Niemiec rzeczywiście odniósł zwycięstwo, ale po latach, dysponując znacznie większą ilością relacji, a przede wszystkim wieloma zdjęciami, możemy zweryfikować przytoczony wyżej opis. Niemiecki pilot znacznie przesadził i rozbudował swoja relację, pisząc o katastrofie i eksplozji bomb i paliwa. Trudno jednoznacznie ustalić, dlaczego większość polskich opracowań historycznych podawała, podobnie jak strona niemiecka, że po zabiciu strzelca Mieczysława Mazura, plut. Buczyłko i kpt. Edward Alberti wyskoczyli ze spadochronami. Tak nie było. Wyskoczył jedynie dowódca załogi (Alberti), to wyjaśnia pierwszą część wspomnień Niemca - w ułamku sekundy widział postać i spadochron. Polski pilot, pomimo że samolot był uszkodzony i płonął, szybko obniżył wysokość i wylądował - na polach wsi Olszynki i Katarzyna, w rejonie Piotrkowa.

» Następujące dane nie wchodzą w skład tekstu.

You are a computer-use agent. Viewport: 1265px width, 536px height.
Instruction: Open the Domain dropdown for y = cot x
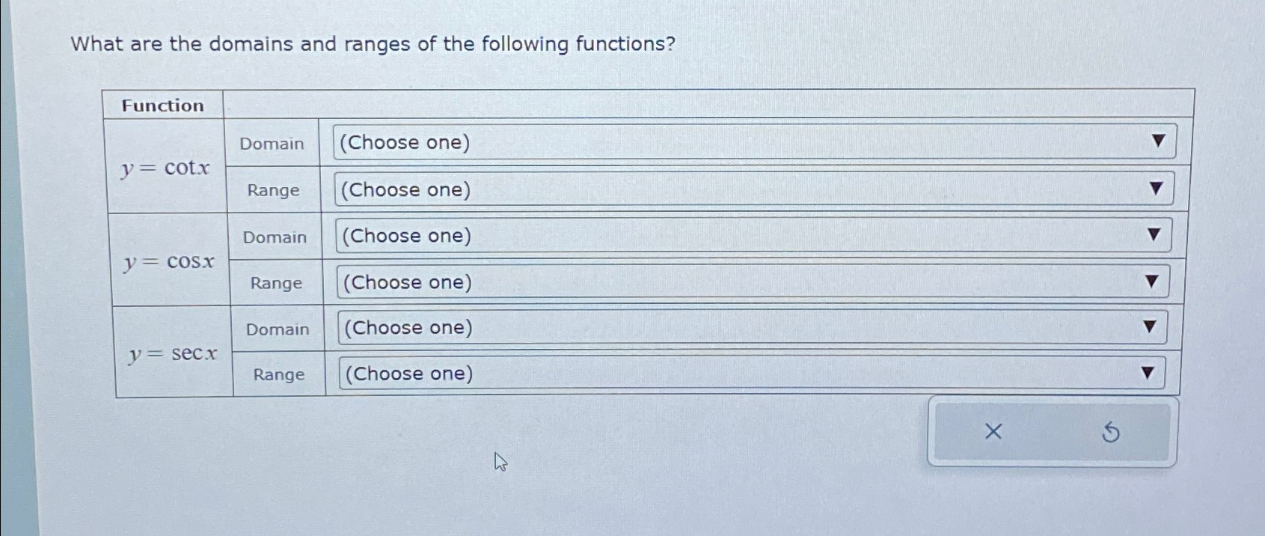(748, 141)
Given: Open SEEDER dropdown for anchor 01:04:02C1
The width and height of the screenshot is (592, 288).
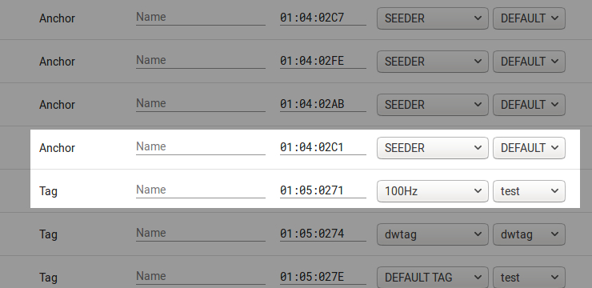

Poległego Mieczysława Mazura (ur. w 1916 roku plut. podchorąży rezerwy) pochowano na cmentarzu we wsi Olszynki.
Przygotowując niniejszy artykuł, rozmawiałem z najstarszym wnukiem Wacława Buczyłki - Miłoszem Buczyłką. Bohater nalotu na Oławę zmarł w 1988 roku, ale przed śmiercią często powracał wspomnieniami do wydarzeń z września 1939. Według rodzinnych wspomnień, „dziadek Wacek” po ataku Niemca nie wyskoczył ze spadochronem. Wspominał również o uszkodzeniu osłony kabiny - co uniemożliwiło szybkie opuszczenie płonącej maszyny We wspomnieniach Wacława Buczyłki, swoje cudowne ocalenie zawdzięcza - jak mówił - Matce Boskiej. Lądując, modlił się i miał przy sobie różaniec. Po przyziemieniu wypadł z samolotu, odnosząc na szczęście umiarkowane obrażenia, oprócz wcześniejszych poparzeń w płonącej kabinie. Samolot znajdował się po polskiej stronie frontu, uratowany pilot nie trafił do niewoli, udzielono mu pomocy, wkrótce przedostał się do Rumunii i dalej do Anglii.
Analiza fotografii
Zachowało się kilkadziesiąt zdjęć „Karasia” plutonowego Buczyłki, oznaczonego symbolem D-1. Zdjęcia były wykonane przez różnych żołnierzy niemieckich - a wiadomo, wszyscy chętnie się fotografowali przy zestrzelonej maszynie z biało-czerwoną szachownicą. Kolejne ujęcia dokumentują powolną późniejszą destrukcję wraku. Analizując dokładnie zdjęcie, widzimy liczne otwory i zniszczenia - co oznacza bliski i celny ostrzał z Messerschmitta. Karaś nie był opancerzony, pilot i dowódca nie zostali postrzeleni, od pocisków osłonił własnym ciałem strzelec Mazur. W. Buczyłko wylądował bez problemu, nawet nie wyłamał podwozia, ale widać że samolot po zatrzymaniu płonął. Nie było eksplozji bomb i paliwa, widzimy ogon i usterzenie, całe i nieuszkodzone zewnętrze płaty skrzydeł oraz silnik z połamanym śmigłem. W wyniku pożaru skrzydła samoczynnie (podpierane przez golenie podwozia) ustawiły się w pozycji pionowej - na kolejnych zdjęciach są już odwrócone - przewrócili je niemieccy żołnierze. Ostatnie fotografie przedstawiają silnik i przewrócony ogon samolotu, oraz pozostałe części zgromadzone w jednym miejscu - zapewne w celu odwiezienia i złomowania.